**Task prompt:**
From the entries that follow, pick out all lines holding "elewacyjne".

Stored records
------------------------

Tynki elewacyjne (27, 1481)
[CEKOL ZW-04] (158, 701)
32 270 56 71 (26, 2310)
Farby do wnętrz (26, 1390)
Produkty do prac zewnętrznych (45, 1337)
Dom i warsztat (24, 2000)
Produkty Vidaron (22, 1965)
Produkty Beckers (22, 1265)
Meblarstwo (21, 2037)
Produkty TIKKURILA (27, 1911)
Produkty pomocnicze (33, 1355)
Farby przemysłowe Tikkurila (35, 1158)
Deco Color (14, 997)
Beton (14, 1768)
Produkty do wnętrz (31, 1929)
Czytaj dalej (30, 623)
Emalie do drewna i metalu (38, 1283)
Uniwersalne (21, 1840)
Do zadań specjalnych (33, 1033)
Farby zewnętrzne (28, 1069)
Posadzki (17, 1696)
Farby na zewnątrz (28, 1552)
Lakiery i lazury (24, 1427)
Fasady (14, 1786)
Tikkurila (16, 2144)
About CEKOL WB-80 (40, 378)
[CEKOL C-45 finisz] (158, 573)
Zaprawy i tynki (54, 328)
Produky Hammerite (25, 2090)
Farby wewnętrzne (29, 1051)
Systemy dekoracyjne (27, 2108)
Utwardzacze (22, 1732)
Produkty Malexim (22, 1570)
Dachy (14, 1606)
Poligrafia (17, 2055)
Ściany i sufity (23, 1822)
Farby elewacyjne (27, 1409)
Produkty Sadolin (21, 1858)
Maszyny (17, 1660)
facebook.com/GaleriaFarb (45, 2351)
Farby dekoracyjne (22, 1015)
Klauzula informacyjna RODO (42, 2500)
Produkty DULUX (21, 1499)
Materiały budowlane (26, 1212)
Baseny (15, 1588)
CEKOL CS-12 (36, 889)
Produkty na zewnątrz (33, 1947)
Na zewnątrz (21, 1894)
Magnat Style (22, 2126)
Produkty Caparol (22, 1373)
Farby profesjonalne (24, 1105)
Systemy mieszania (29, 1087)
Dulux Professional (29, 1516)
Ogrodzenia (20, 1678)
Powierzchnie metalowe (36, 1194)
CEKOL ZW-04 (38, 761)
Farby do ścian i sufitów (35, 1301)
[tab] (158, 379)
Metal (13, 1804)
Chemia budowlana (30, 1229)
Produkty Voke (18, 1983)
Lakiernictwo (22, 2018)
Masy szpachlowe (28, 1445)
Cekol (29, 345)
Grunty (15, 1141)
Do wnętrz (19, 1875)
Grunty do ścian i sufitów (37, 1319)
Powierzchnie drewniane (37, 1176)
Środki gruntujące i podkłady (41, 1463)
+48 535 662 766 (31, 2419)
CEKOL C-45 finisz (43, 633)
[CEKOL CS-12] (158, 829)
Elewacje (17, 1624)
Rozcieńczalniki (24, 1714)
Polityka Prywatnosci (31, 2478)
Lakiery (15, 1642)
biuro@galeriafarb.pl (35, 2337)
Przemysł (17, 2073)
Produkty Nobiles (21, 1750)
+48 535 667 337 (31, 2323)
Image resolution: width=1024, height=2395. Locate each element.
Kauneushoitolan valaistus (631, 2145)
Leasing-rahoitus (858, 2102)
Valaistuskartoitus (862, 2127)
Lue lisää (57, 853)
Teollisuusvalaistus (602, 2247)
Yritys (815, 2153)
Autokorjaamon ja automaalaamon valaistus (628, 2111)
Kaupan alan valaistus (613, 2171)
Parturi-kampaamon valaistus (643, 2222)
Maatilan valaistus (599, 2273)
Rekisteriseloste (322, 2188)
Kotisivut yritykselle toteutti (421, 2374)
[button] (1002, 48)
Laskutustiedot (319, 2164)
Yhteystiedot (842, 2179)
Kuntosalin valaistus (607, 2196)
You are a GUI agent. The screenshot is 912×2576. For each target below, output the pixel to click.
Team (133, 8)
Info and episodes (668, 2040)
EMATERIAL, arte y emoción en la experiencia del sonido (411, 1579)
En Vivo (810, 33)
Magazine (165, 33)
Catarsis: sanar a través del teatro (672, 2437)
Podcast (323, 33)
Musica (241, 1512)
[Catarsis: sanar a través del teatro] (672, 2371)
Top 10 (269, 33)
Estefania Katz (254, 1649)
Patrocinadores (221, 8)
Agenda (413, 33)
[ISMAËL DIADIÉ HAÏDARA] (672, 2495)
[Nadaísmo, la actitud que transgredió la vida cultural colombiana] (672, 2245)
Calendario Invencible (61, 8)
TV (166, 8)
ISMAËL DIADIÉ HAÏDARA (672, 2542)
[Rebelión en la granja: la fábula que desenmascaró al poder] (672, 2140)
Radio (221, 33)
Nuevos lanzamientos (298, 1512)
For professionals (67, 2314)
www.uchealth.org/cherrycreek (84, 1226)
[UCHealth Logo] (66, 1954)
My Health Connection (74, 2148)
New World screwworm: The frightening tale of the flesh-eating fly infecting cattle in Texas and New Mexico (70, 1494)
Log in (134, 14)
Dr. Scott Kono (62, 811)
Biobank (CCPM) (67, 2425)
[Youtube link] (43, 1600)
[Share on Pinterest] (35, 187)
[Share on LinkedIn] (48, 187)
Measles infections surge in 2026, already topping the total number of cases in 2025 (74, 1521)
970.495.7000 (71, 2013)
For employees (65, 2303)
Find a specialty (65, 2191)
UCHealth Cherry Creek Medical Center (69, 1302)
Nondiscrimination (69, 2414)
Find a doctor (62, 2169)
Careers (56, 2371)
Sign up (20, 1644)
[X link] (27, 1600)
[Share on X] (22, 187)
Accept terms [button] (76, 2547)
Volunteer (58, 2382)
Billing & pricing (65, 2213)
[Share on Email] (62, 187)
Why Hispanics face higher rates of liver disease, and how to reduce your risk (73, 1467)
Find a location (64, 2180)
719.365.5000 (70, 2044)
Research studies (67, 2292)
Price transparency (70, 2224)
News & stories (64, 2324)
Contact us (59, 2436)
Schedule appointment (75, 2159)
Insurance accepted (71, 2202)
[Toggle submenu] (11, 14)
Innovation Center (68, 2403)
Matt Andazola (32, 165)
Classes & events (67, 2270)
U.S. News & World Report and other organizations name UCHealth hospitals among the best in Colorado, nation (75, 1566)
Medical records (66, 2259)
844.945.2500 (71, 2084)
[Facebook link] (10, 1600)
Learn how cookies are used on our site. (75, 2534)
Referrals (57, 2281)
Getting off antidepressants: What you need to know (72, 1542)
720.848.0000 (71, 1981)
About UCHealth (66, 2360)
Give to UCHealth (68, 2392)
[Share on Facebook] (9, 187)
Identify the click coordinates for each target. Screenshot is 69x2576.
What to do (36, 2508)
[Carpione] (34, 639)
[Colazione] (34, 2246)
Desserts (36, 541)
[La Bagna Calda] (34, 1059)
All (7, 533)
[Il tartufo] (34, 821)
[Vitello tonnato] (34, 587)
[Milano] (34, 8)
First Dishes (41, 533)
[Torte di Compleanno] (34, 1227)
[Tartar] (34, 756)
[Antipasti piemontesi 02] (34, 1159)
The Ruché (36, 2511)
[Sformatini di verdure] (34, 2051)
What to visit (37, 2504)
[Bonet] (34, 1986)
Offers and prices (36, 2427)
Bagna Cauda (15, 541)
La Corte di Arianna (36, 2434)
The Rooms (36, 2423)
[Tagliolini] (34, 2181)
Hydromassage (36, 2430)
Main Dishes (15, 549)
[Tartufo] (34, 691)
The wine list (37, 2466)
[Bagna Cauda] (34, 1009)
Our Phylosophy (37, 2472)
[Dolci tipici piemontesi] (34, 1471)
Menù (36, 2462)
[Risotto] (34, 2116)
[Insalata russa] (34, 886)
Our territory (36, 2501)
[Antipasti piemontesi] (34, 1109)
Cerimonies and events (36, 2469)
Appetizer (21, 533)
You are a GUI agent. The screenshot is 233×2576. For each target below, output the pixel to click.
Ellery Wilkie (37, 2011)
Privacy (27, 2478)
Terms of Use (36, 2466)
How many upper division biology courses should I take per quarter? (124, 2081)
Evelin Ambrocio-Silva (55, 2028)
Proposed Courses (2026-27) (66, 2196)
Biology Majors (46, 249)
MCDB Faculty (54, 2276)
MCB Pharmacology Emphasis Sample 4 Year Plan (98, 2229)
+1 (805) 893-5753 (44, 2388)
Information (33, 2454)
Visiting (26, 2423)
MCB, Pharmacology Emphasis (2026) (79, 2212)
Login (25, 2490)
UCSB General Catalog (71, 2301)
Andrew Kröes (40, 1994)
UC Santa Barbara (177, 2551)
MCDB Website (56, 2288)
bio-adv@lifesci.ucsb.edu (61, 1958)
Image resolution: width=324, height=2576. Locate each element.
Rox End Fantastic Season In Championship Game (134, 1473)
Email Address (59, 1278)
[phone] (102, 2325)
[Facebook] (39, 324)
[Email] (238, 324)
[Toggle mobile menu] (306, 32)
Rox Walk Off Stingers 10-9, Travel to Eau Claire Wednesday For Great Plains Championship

------------------------

**Finished exercise:**
Tynki elewacyjne (27, 1481)
Farby elewacyjne (27, 1409)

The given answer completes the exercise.